Program the Pallof press for two to four sets of eight to twelve repetitions per side. If you’re using the advanced rotational variation, you may need to reduce the resistance slightly to maintain perfect form throughout the full rep range.
Programming Your Golf Strength Training
Understanding how to organize these five exercises into an effective training program is crucial for maximizing your results while respecting your time constraints. Most golfers prefer to minimize time in the gym, which makes efficient program design essential. If you’re using only these five exercises, I recommend training two days per week with at least two days of recovery between sessions.

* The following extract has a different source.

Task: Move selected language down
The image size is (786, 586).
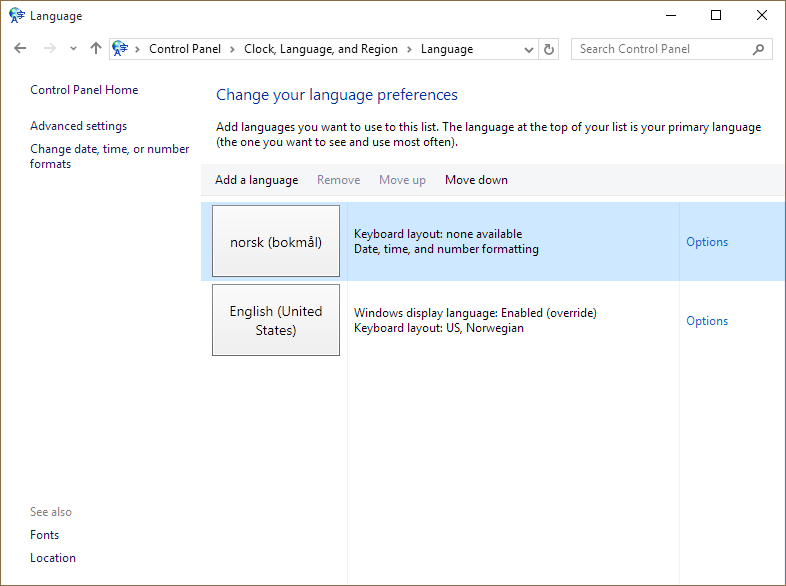Action: pyautogui.click(x=476, y=180)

Your training session should begin with a thorough warmup that prepares your joints and nervous system for the explosive work ahead. Spend approximately ten minutes performing dynamic mobility exercises, light movement preparation, and progressive activation drills. Once warmed up, start your working sets with the rotational medicine ball scoop tosses or slams followed immediately by the lateral bounds. These power exercises should be performed when you’re fresh and your nervous system is primed for maximum output. Rest two to three minutes between sets of these exercises to ensure full recovery and quality repetitions.

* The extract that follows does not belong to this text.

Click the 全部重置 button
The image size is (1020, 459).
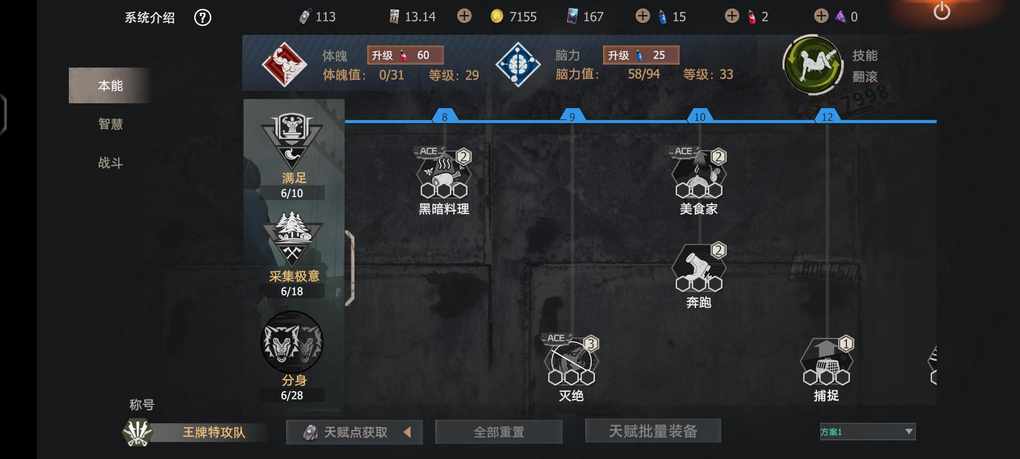pyautogui.click(x=498, y=432)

After completing your power work, transition to the single leg RDLs. This is your primary strength exercise for the day, so take it seriously and progressively challenge yourself with the load. Rest approximately two minutes between sets to allow for adequate recovery. Following your RDLs, finish the session with a superset pairing of kettlebell swings and Pallof presses. Perform a set of swings, rest thirty to sixty seconds, perform a set of Pallof presses, rest another thirty to sixty seconds, then repeat. This superset approach saves time while still allowing adequate recovery for each movement pattern.
This entire training session, including warmup, should take approximately 30 to 40 minutes when performed efficiently. Certainly you can add additional exercises addressing upper body strength, extra mobility work, stretching protocols, or other corrective drills if time and goals permit. However, if you’re truly in a time crunch and want the absolute highest return on investment for your golf performance, these five exercises deliver exactly that.
Within eight weeks of consistent training with these exercises, most golfers I work with see measurable improvements in their driving distance, typically adding 20 or more yards to their drives. This improvement comes from enhanced rotational power generation, increased hip extension strength and explosiveness, better lateral stability, and improved core control. The combination of these physical qualities translates directly to increased club head speed, which as we established earlier, is the primary determinant of driving distance.
The key to success with this program is consistency and progressive overload. Show up for your two training sessions each week, focus on quality movement execution, and gradually increase the challenge over time through additional weight, greater explosive intent, or increased technical difficulty. Your golf game will thank you for the investment.